─── SELECTED EXTRACT ───

Home Page: CSci 6907/3907 - Special Topics in Medical Imaging: Algorithms for Medical Image Reconstruction - Spring 2013 - The George Washington University - Vora

Schedule: Thursdays: 3:30-6:00 pm, GOV 104 Tompkins 201 (note location change)

Instructor: Poorvi Vora, 714 Philips Hall. Office Hours: 2:30-4:00pm, Wednesdays

Text: Avinash C. Kak and Malcolm Slaney, Principles of Computerized Tomographic Imaging, Society of Industrial and Applied Mathematics, 2001 (available free online)

We will be using Piazza for this class. Resources --- such as class slides --- will be posted on Piazza. The instructor will answer questions through Piazza (you may send messages privately if you choose).

Course Content: Classical reconstruction algorithms such as filtered back-projection, Algebraic Reconstructive Technique (ART), Simultaneous Iterative Reconstruction Technique (SIRT). Classical algorithms for the incorporation of prior information in reconstruction, such as Projections Onto Convex Sets (POCS). Papers on modern research problems based on student interest.

─── AVAILABLE DATA ───

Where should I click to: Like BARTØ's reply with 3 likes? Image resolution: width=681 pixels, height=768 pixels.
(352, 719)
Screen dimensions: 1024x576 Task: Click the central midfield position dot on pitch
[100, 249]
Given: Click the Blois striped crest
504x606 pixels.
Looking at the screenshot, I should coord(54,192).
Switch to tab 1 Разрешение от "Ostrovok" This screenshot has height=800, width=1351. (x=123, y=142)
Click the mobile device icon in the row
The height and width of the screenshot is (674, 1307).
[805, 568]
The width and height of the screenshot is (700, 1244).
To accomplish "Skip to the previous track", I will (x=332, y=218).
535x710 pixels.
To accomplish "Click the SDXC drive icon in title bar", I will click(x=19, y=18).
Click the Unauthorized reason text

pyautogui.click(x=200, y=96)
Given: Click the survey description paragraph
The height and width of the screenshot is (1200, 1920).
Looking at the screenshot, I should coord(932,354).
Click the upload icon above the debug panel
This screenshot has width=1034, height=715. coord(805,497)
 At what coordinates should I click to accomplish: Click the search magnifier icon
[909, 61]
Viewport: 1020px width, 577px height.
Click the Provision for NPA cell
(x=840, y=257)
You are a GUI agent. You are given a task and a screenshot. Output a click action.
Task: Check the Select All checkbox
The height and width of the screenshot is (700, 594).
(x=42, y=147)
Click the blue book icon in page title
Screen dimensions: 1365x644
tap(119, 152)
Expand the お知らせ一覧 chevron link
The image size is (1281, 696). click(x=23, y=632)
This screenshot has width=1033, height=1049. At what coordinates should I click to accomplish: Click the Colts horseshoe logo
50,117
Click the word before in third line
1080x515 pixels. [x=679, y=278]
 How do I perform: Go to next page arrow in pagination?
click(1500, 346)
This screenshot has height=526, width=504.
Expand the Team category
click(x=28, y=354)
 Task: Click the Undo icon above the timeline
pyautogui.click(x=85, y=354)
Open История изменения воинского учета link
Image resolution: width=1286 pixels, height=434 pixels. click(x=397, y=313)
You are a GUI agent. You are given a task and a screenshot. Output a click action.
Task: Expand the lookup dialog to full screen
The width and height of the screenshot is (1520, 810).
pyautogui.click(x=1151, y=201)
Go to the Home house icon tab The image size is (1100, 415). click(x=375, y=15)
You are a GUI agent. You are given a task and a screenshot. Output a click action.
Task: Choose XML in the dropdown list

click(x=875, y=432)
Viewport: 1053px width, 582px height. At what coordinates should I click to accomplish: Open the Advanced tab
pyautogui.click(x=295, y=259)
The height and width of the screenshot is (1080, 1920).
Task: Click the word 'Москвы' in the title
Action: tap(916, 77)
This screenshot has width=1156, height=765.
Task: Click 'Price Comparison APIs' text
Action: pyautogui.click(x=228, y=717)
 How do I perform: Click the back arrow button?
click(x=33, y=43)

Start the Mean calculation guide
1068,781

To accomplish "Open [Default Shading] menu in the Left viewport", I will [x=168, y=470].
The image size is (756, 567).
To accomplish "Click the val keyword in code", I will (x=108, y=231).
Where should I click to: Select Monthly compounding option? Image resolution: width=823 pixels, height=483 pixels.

───

» **YOUR ASSIGNMENT**
Pick up the medical image reconstruction course page where it stops, and keep writing it in the same style.

» **RESULT OF THE EXERCISE**
Prerequisites: Undergraduate probability and statistics, calculus, linear algebra, programming (matlab is fine)

Grading: HWs and paper presentation. HWs will be assigned every week. They will be simple, and will reinforce ideas taught in class.


Planned Schedule This is very tentative and will change considerably based on student response

17 January, Lecture 1: Projections and Line Integrals. Shepp and Logan Phantom. Section 3.1 from text (lhs of equation 6 should be P'(θ, t)). Refer to section 2.1.1 and 2.2.1 for the one and two-dimensional Dirac delta functions (ignore equations 100, 107, and the discussion on point sources and point spread functions). (we will do Dirac delta functions in Lecture 2 later lecture on Filtered Back Projection) HW 1: Use matlab to generate phantom and projection data for various types of slices, varying spatial and angular resolution.
24 January, Lecture 2: One and two-dimensional Dirac delta functions (sections 2.1.1 and 2.2.1; ignore equations 100, 107, and the discussion on point sources and point spread functions). Projections as sums (section 7.1) and Algebraic Reconstructive Technique (ART, section 7.2). See excellent description of matlab tools by Per Christian Hansen and Maria Saxild-Hansen HW 2: ART examples.
31 January, Lecture 3: Simultaneous Iterative Reconstructive Technique (SIRT, section 7.3).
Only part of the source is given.